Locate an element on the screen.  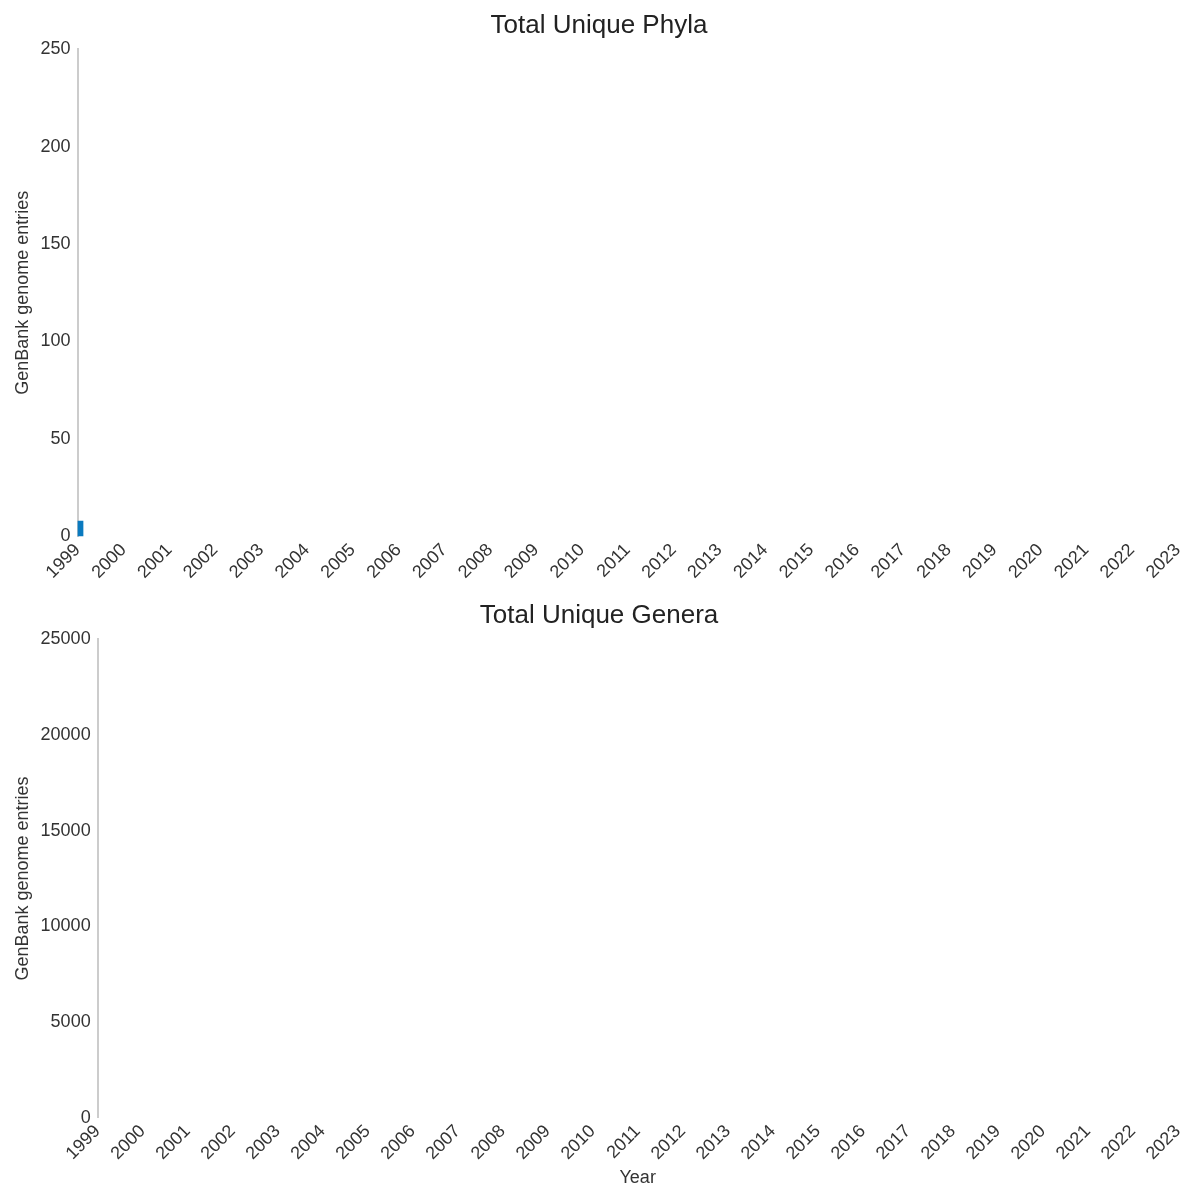
chart-title: Total Unique Phyla is located at coordinates (599, 24).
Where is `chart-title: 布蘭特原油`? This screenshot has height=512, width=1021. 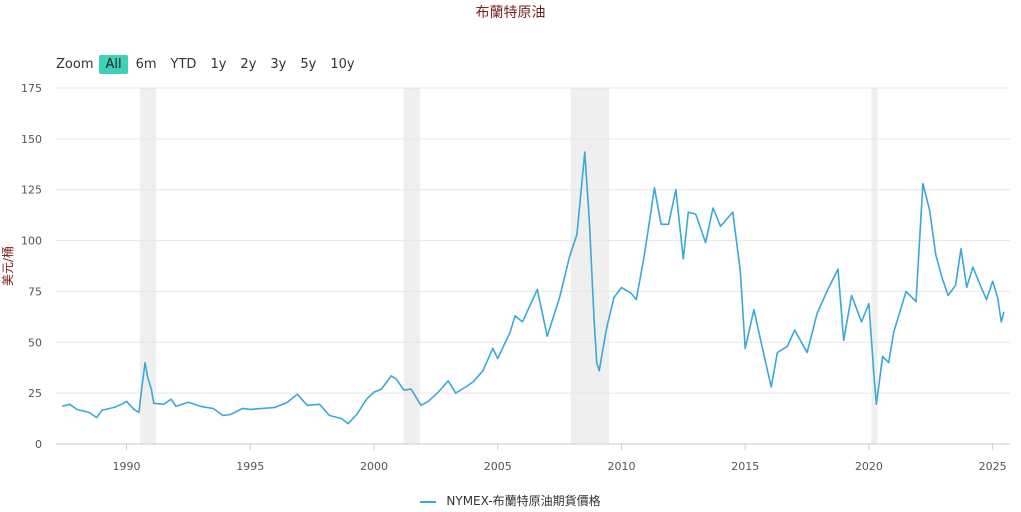
chart-title: 布蘭特原油 is located at coordinates (510, 13).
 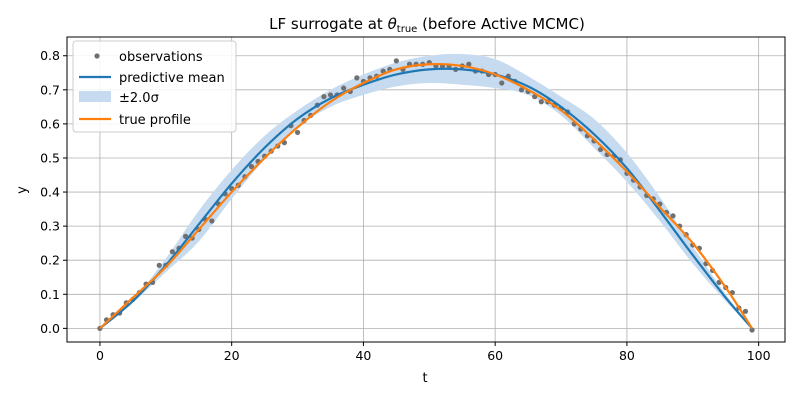 What do you see at coordinates (50, 328) in the screenshot?
I see `y-tick-label: 0.0` at bounding box center [50, 328].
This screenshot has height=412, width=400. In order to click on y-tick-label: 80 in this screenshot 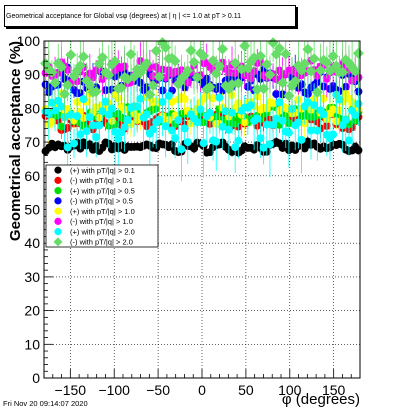, I will do `click(32, 108)`.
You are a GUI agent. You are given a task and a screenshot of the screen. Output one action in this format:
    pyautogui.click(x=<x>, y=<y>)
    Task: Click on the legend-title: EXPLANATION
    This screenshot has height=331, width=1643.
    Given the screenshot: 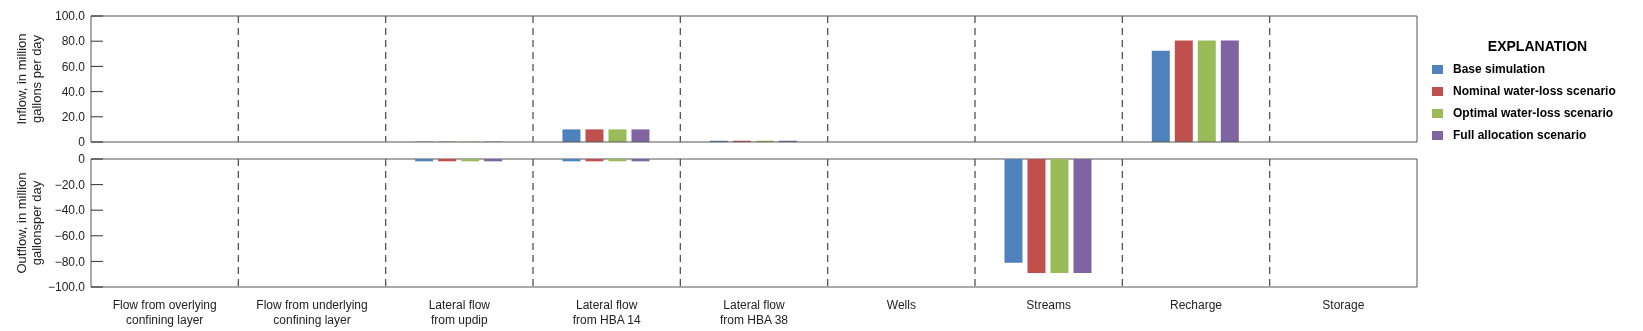 What is the action you would take?
    pyautogui.click(x=1538, y=46)
    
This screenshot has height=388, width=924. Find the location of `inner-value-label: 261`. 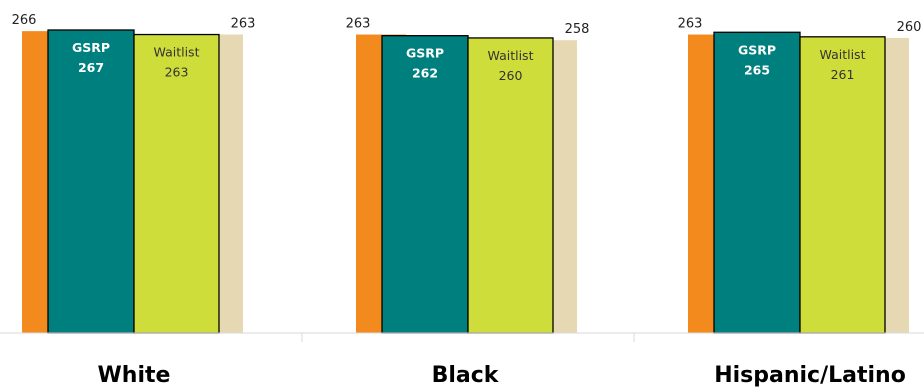

inner-value-label: 261 is located at coordinates (843, 74).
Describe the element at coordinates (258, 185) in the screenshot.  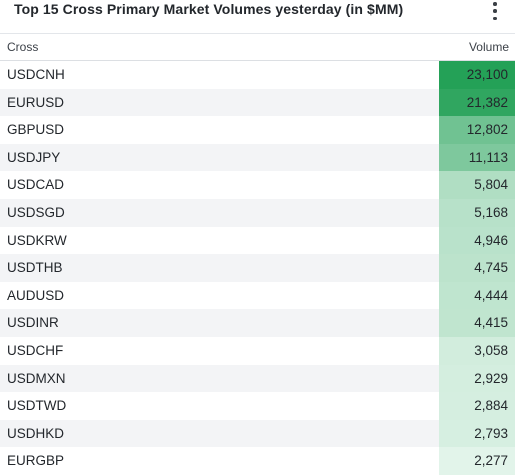
I see `table-row: USDCAD 5,804` at that location.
__________
* **PROBLEM TO WORK ON**: Return, word for word, the part of the material that opens with the line containing "This screenshot has height=388, width=924." and runs through the end of the material, including both ends. Leave the pictures out of your answer.

* **COMPLETED TASK**:
This screenshot has height=388, width=924. Find the location of `inner-value-label: 261`. 

inner-value-label: 261 is located at coordinates (843, 74).
Describe the element at coordinates (258, 185) in the screenshot.  
I see `table-row: USDCAD 5,804` at that location.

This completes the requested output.